Integer math with the divisions provides the ranges and if you don’t divide the analogRead()value, but just use integer values as the cases you will not pick up the ranges.

I've corrected my slight error. If you right shift the conversion result of the ADC 6 places,you get this table: Voltage (A0) Right Shifted Result

0V 0 0.625V 2 1.25V 4 1.875 6 2.5V 8 3.125V 10 3.75V 12 4.375 14 5V 15

For a 7 place shift you get:

0V 0 0.625V 1 1.25V 2 1.875 3 2.5V 4 3.125V 5 3.75V 6 4.375 7 5V 7.

Anyway, a 7 place shift produces the following voltage range:

Voltage Range Right Shifted Result

0.000000V - 0.6201125V 0 0.625V - 1.2451125V 1 Etc. up to ............................... 7

In other words, right shifting has produced a range. Any voltage between 0 and 0.6201125V, will produce a binary 0. Any voltage between 0.625V and 1.245125V wil produce a binary 1. And so on up to 5V.

And of course these results are being used with the switch and case statements, as in:

reading = analogueRead (A0) >> 7:

switch (reading) {

Case 0: digitalWrite (4, HIGH). break:

I think that would make pin D4 HIGH, if voltage on A0, is between 0.000000V - 0.6201125V.

I take the bit shifting technique simply as a way of reducing the range 0-1023, into a range of 8. I will have to think whether this is good for my project, or not.

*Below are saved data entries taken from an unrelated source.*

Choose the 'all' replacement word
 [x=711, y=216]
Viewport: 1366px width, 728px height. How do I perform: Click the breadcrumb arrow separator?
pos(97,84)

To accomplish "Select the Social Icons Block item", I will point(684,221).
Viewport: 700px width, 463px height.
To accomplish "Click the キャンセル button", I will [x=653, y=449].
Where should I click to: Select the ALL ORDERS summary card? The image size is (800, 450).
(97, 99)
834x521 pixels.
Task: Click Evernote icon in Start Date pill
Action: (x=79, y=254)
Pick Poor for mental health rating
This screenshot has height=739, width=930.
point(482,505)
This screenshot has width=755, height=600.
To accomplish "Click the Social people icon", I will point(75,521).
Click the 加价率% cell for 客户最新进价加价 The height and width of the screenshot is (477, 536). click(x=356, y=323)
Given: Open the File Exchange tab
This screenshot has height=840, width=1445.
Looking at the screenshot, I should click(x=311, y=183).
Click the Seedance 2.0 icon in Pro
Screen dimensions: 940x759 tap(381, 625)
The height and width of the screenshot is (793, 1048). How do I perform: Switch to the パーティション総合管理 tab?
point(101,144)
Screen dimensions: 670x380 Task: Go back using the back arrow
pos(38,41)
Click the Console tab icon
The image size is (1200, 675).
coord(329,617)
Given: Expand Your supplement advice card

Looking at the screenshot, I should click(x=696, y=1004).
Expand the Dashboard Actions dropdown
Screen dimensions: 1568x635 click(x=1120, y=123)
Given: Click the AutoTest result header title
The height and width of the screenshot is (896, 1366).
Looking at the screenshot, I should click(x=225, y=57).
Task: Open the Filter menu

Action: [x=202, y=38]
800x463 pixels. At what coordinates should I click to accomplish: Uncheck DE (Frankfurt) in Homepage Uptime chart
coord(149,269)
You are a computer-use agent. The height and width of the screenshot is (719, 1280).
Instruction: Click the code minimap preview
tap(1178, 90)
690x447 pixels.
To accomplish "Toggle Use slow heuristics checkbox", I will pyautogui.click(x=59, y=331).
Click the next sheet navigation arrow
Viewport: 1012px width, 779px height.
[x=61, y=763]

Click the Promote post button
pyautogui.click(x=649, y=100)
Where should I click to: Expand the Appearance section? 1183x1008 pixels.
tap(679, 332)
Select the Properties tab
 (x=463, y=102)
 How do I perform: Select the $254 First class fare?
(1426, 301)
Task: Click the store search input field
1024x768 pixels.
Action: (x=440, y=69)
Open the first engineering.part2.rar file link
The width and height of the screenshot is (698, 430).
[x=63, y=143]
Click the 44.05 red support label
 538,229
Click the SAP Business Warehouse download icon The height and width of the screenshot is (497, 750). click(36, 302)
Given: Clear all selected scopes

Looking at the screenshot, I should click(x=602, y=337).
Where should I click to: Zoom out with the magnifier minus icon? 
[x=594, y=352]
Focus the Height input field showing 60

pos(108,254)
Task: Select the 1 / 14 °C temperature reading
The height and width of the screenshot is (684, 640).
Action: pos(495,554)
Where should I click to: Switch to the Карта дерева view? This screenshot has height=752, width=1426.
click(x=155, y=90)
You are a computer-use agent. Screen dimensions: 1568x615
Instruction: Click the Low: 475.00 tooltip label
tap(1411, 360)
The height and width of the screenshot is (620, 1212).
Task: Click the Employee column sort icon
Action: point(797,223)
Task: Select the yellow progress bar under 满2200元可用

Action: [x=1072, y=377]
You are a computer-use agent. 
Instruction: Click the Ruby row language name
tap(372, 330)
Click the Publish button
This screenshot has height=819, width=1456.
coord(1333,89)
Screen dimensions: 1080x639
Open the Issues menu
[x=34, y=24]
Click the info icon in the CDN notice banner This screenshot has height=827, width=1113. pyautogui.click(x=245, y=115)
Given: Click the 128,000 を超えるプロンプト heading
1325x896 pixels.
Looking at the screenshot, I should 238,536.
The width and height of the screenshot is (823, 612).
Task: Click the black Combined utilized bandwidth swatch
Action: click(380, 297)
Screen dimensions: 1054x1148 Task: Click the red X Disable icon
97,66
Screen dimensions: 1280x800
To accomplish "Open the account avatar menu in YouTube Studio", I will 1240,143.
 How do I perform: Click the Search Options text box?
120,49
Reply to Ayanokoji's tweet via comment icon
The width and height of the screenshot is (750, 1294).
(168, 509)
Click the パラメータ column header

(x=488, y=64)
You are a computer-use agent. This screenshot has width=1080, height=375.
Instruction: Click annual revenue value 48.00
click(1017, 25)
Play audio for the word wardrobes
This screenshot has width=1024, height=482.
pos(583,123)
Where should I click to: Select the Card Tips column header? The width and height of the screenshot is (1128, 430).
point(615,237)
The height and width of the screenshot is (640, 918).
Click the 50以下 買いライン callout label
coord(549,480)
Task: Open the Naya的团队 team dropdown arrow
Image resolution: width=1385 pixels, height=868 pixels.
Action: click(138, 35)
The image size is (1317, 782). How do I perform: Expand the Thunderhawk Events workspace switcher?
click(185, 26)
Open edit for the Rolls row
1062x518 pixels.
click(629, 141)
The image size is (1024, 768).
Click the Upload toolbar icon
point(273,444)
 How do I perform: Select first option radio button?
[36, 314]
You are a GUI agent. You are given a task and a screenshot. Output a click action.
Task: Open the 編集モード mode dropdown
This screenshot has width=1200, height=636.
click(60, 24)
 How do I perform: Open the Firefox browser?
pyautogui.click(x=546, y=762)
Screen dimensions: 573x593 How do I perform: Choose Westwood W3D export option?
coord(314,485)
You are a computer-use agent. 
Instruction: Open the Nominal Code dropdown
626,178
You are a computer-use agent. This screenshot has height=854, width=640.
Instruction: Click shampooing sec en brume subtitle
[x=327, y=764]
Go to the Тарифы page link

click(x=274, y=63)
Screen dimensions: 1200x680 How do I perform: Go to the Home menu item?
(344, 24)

No, your voltage calculations are wrong as it goes exponential, not linear. You not only should shift bits, but also clear any higher bits. Bit shifts are not the way to go for this use - just forget about it.

When doing multiple if() comparisons, be careful not to execute every true condition before the one you want - or use stacked if- else blocks. Cheers

Here is another way to think about turning on pins D4-D12 individually at .5v increments on A0.

    int voltage = analogRead(A0);
    for (int i = 1; i < 10; ++i) {
      int vstep = i * 102;
      if ((voltage >= vstep) && (voltage < vstep+102)) {  //voltage is at or above current step and less than next
        digitalWrite(i+3,HIGH);
      } else {
        digitalWrite(i+3,LOW);
      }
    }

Hi, Welcome to the forum

Please read the first post in any forum entitled how to use this forum. http://forum.arduino.cc/index.php/topic,148850.0.html then look down to item #7 about how to post your code. It will be formatted in a scrolling window that makes it easier to read.

I think we need to see your entire code.